В начале нашего разговора я был скован, насторожен. А в голове все время вертелось: «Что это ему вздумалось устроить мне этот допрос?»
Сергей налил мне и себе чаю, разорвал новую пачку печенья и придвинул ее ко мне:
— Угощайся. Чем богаты, — а посмотрев на меня, добавил: — Ты, Саша, совсем за своими — и за моими, извиняюсь, — сетками рехнулся. Так и говорить-то разучишься.
Я стал маленькими глотками пить чай. К печенью и не притрагивался, хотя и очень хотелось. Что я, кишкамет какой, что ли?
А Сергей, тоже сидя на тубаре, оперся локтями в колени и голову так уютно положил в свои ладони, прижав их к сухим скулам. Он молча смотрел на меня, но затем начал говорить:
— Я ведь не первый год сижу, и вижу, как тебе тяжело дается отсидка. Мне, знаешь, тоже поначалу тяжко было, но и начало у меня было тяжким — начал я с малолетки, как-нибудь поведаю. А ты, Саша, если хочешь, расскажи о себе — что хочешь, то и расскажи. Я тут давно, очень давно по-человечески ни с кем и не говорил. Да и с кем тут заговоришь-то?..

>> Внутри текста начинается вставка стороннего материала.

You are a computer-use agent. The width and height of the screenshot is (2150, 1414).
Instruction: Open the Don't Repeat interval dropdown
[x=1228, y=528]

Эти его «если хочешь» и «что хочешь, то и расскажи» окончательно меня успокоили. В Серегином голосе при этих словах возникли совершенно новые для меня интонации, и я уже почти поддался исходящему от него дружелюбию. Однако я понимал, что мне необходимо следить за каждым своим словом, чтобы, не дай Бог, не ляпнуть чего, чтобы потом локти не кусать.
Я рассказал ему, за что меня посадили, рассказал про хозобслугу (он к этому отнесся безразлично, и меня это удивило). Он только и сказал:
— Для меня прошлое человека значения не имеет. Главное, кто ты сейчас, сию минуту — человек или дерьмо. А ошибки бывают у всех. Живому человеку всегда дается жизнью шанс исправить свои ошибки.

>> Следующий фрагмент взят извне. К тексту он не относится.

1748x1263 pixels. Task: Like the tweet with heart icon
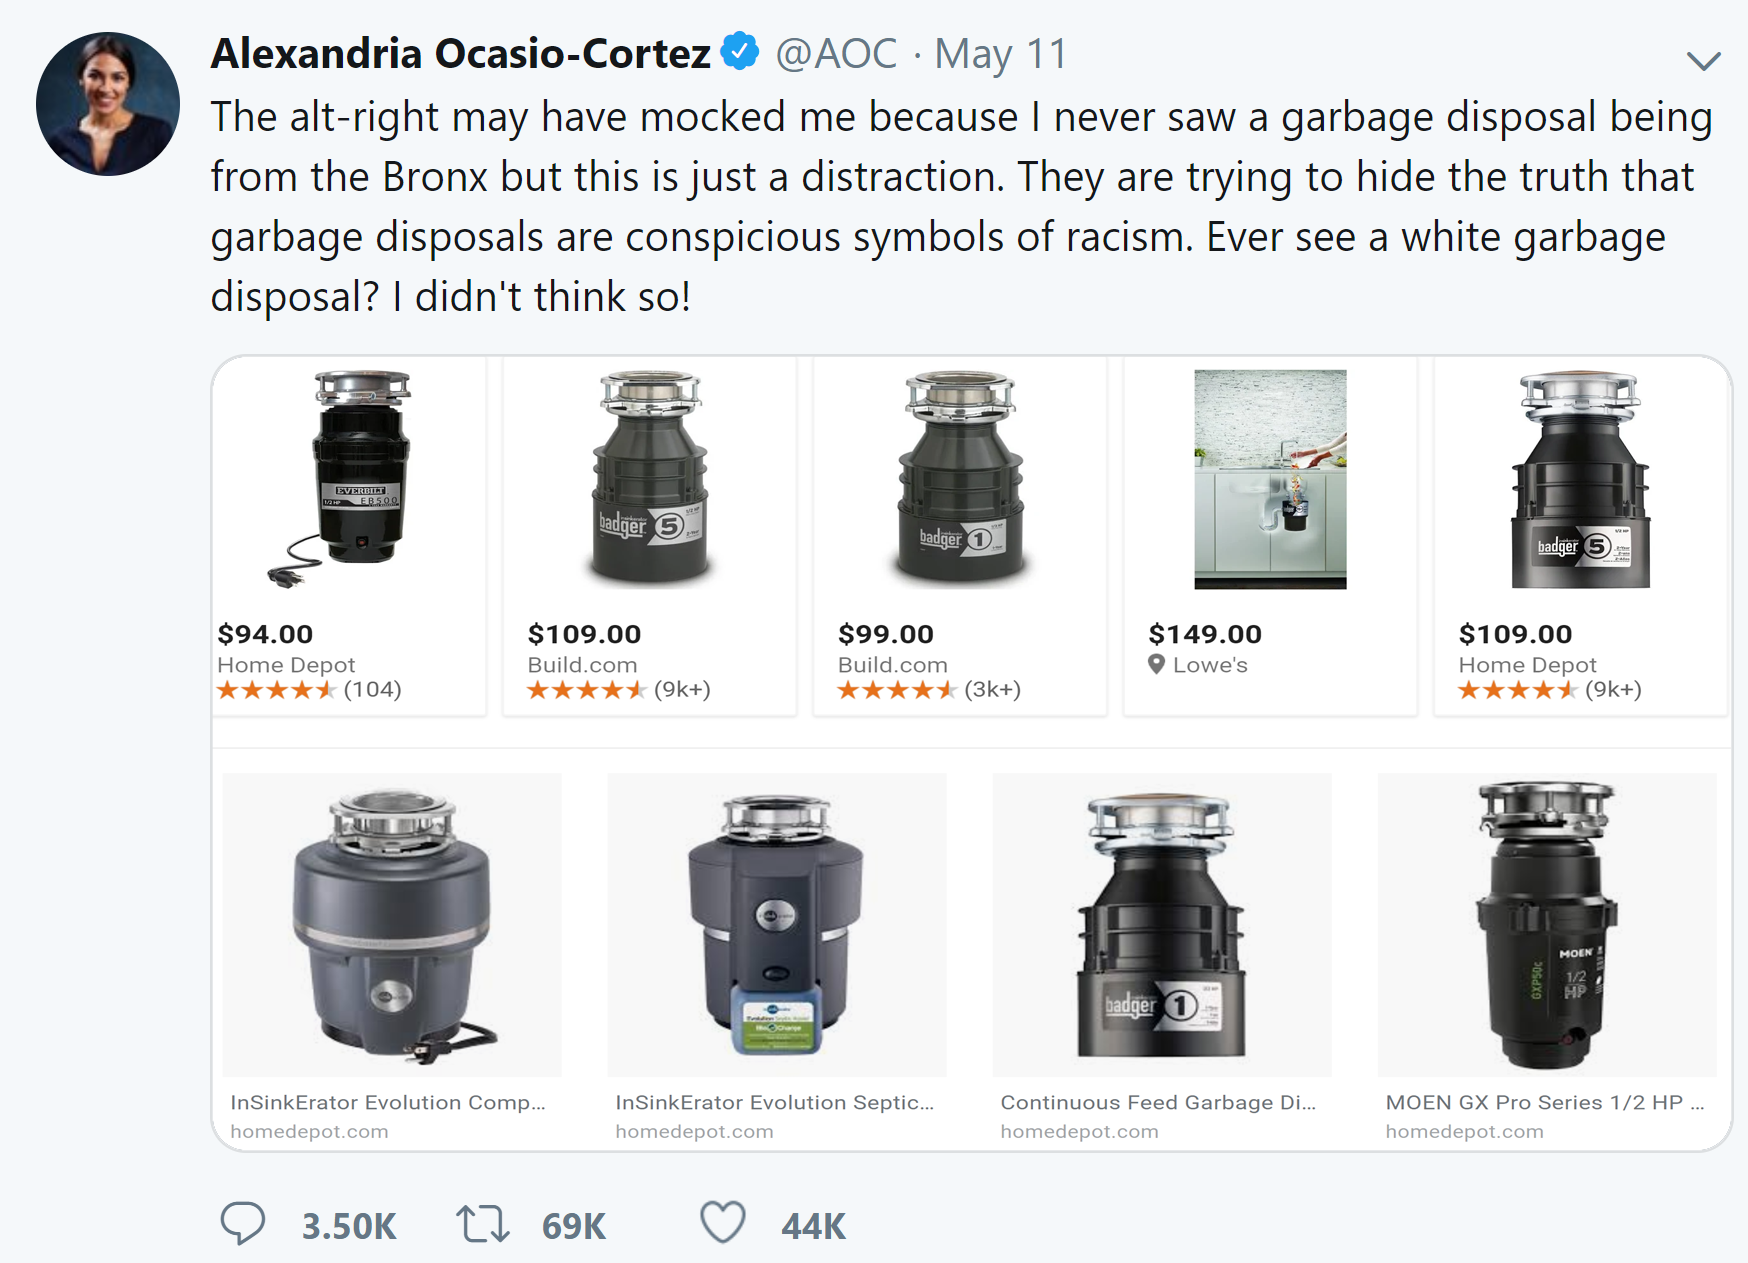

— Конечно, я с тобой согласен. А наш «козел» так не считает. Он мне все эту самую хозобслугу словно лыко в строку вставляет. Он считает, что раз я был в х/о, я никто и звать меня никак. Что я с ним — объясняться, что ли, должен? Да пошел он…
— Тебе сколько?
— Сидеть?
— Да нет. Лет сколько?
— 18 исполнилось как раз на «химии».
— А мне 20.
— Да ты не переживай, — решил я утешить Сергея. — У тебя еще вся жизнь впереди. — Очевидно, мои слова произвели на Сергея должное впечатление, потому что он, откинувшись к стенке, громко захохотал.

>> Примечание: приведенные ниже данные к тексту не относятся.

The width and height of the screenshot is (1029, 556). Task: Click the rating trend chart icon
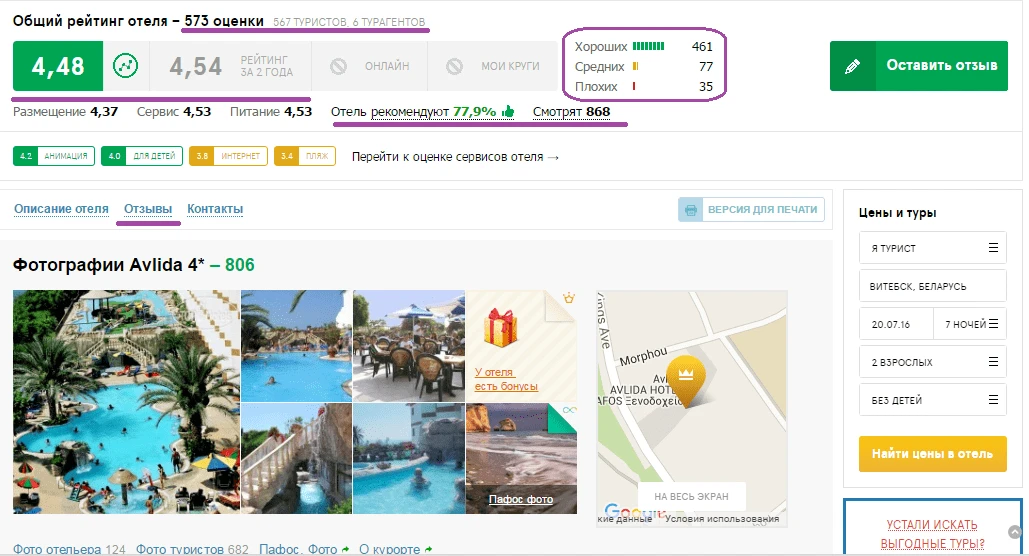125,66
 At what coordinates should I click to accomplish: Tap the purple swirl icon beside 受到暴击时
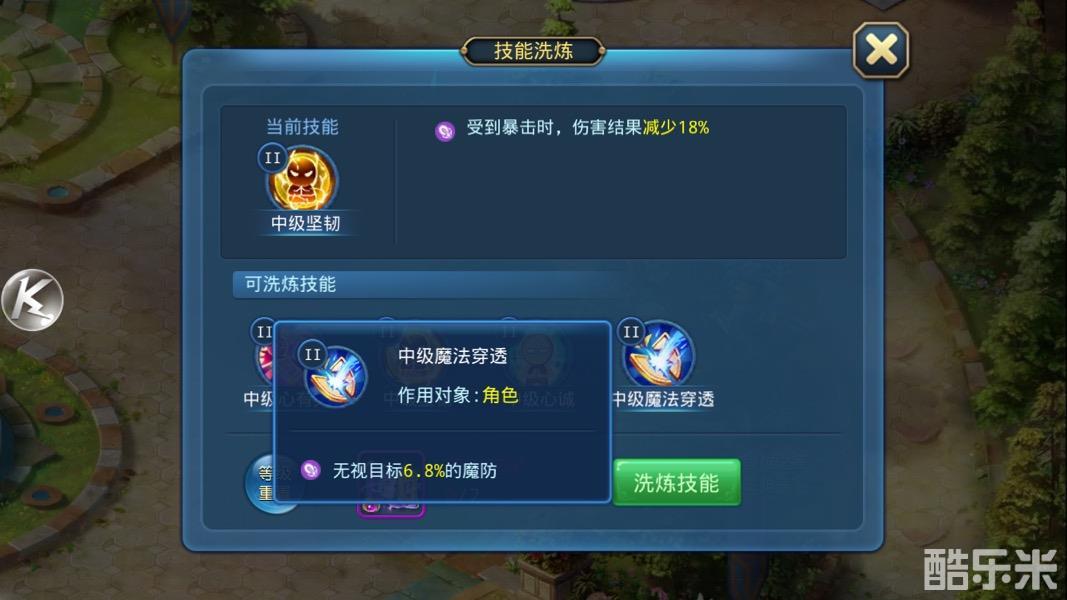tap(444, 131)
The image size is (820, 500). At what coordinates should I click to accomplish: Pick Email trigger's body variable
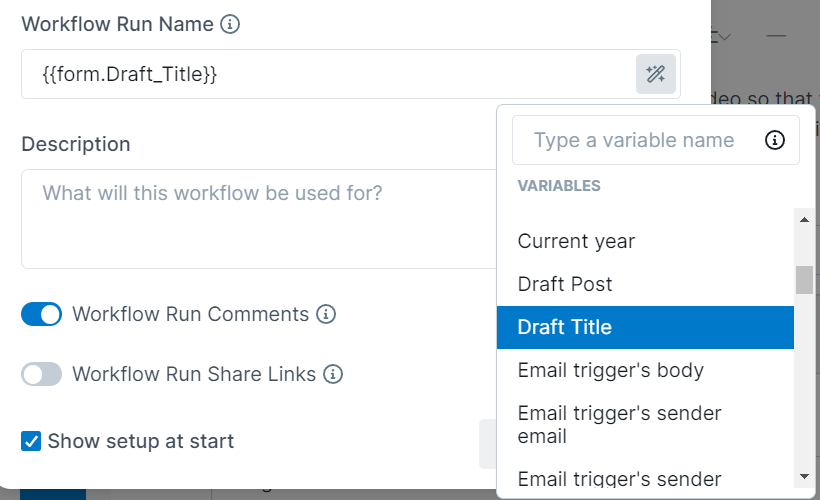point(610,370)
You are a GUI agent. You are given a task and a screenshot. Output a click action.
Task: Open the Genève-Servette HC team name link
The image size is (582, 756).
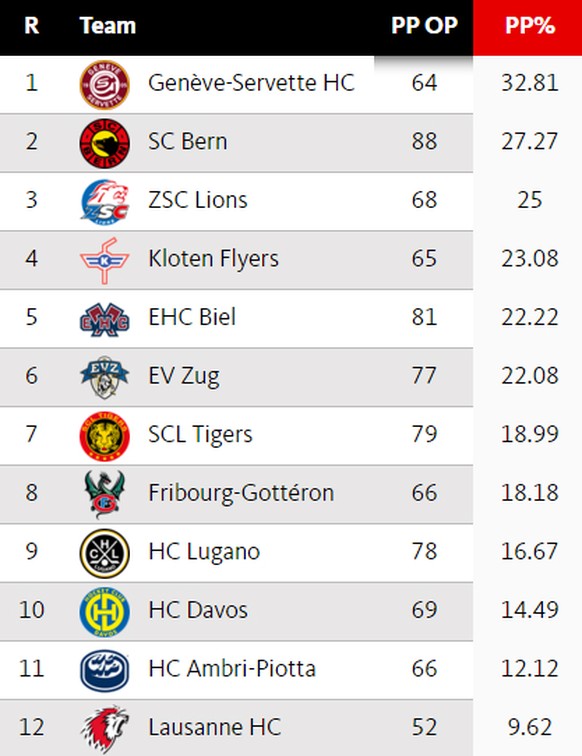tap(251, 82)
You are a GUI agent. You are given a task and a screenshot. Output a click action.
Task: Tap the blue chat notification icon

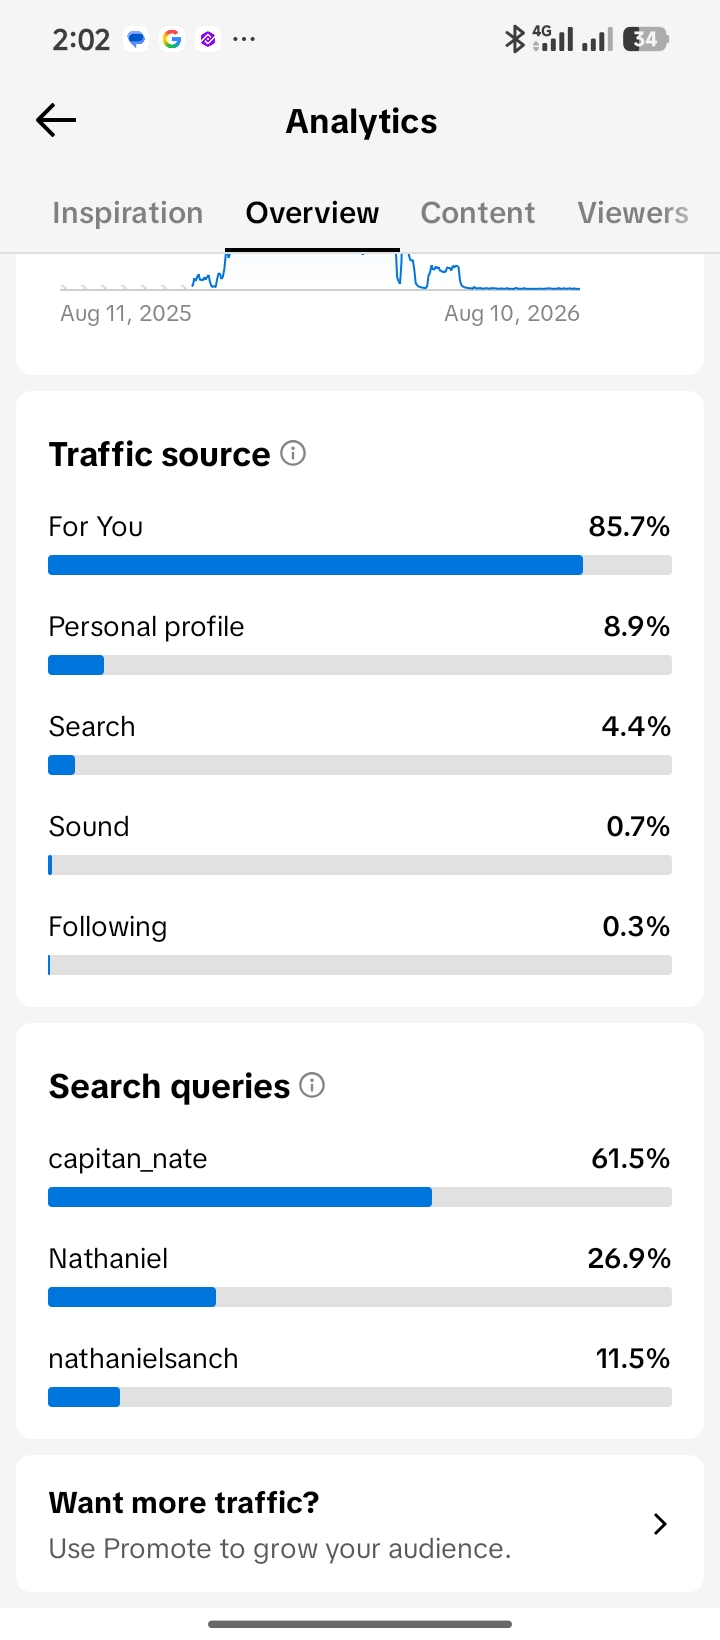pyautogui.click(x=136, y=39)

— Ну, ты, сынок, меня уморил, честное слово! Я так сто лет не хохотал. Молодец! И таким тоном! Нет, Саня, тебе не в тюрьме сидеть надо, а в семинарии учиться. Люди к тебе сами на исповедь прибегут. Перед таким, как ты, хочется или сильно нагрешить, или бесконечно каяться. Молодец, сынок!
И свое обычное обращение ко мне «сынок» Сергей в тот вечер — да какой, к черту, вечер! — в ту ночь выговаривал с такой теплотой, с такой доверительностью, с такой готовностью защитить меня от любого зла, что я и совсем расслабился.